Fast-forward a few months later, my wife and I rent an apartment in São Paulo in the Fall of 2012. It was booming — all the restaurants were full, startups springing up like mushrooms, educated Europeans streaming into the country in droves to escape their economic malaise. People were making money and they were happy. Dilma Rousseff, who as of writing is being impeached by the Brazilian Congress, is described admiringly as an “iron lady”. The labor market was “strong”; Brazil had finally broken free from decades of poor growth. It had finally found a winning formula.

But then, it didn’t.

It’s now clear that those months were the peak of the bubble. However at the time, nobody expected it to collapse; those that saw it slowing never expected anything this drastic. The denouement continues to this day with nearly every politician facing some form of corruption charge, the country’s oil wealth an illusion, commodity prices slashed by slower Chinese growth, and with the Olympics a few months away, the economy in free-fall.

I don’t always appreciate the stability around me and how quickly it can all fall apart. Today, I live in San Francisco, a world where “disruption” is king. But change is only attractive in a world where the underlying society is stable. The rule of law, property rights, an effective executive branch and a rational monetary policy keeping chaos at bay. It’s all more fragile than we appreciate; anything can happen here.

Looking through my prior notebooks, I find pages from a trip to Egypt in January, 2010. I stayed a few blocks from Tahrir Square. It was a school trip and we spent the days site-seeing and visiting government offices. The nights were filled with hookah and meanderings. People were optimistic. While some might say what followed could have been foreshadowed, nobody we spoke to mentioned anything even remotely close — not even a hint. Sure the country had its troubles but so did most of the world; Mubarak had been in power for decades. What would change?

The Arab Spring was only nine months away. Violence led to optimistic revolution that devolved into chaos. Coups led to imprisonments, and the former head of the military is now President.

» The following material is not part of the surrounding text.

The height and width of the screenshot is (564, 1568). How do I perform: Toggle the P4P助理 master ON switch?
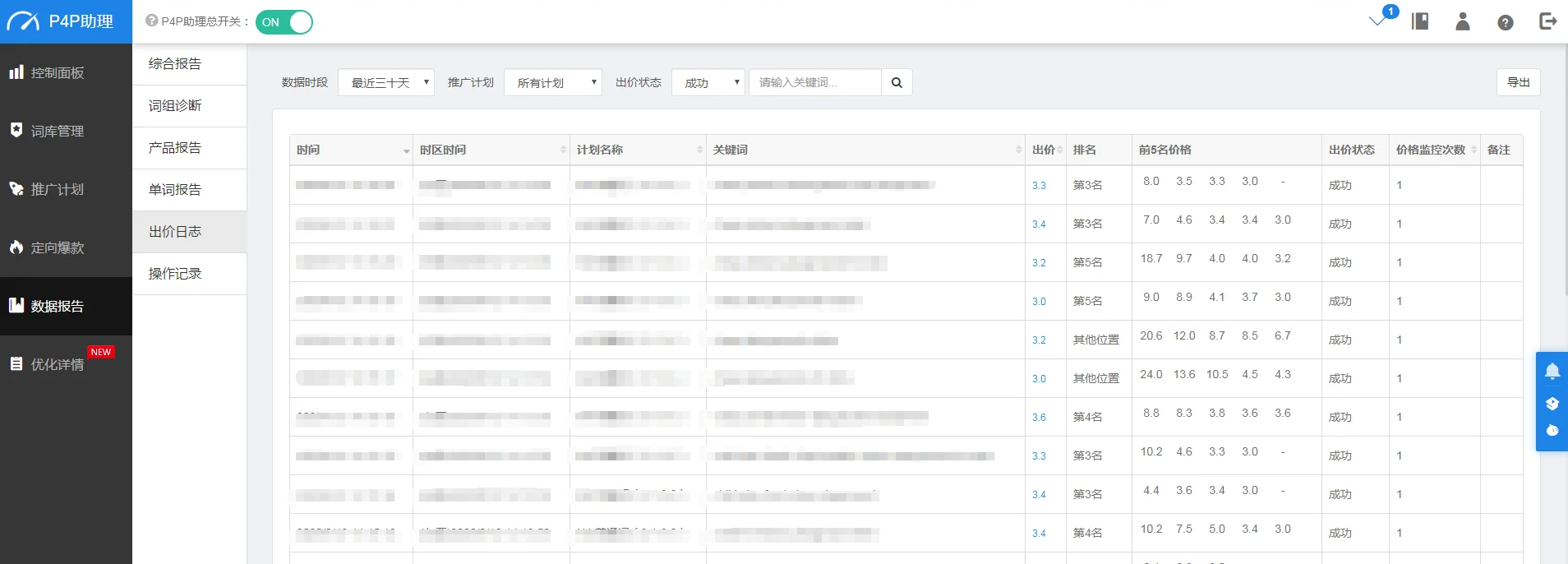(x=284, y=22)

And so too elsewhere: Venezuela’s election of Hugo Chavez and its fall into a populist quasi-dictatorship. The destruction of a once stable economy in only a handful of years; Argentina’s continued decline since the ’90s. Black market money dealers lining downtown streets as buildings falling into disrepair. Rampant corruption at an unprecedented scale. No clear way back to prosperity; Syria, Iraq, Libya, Afghanistan, Honduras, Guatemala… Hundreds of millions of people’s lives altering overnight, their dreams destroyed.

Things fall apart. Chaos accelerates before it quiets. Stability and entropy in constant struggle. Every day with peace is a day worth cherishing.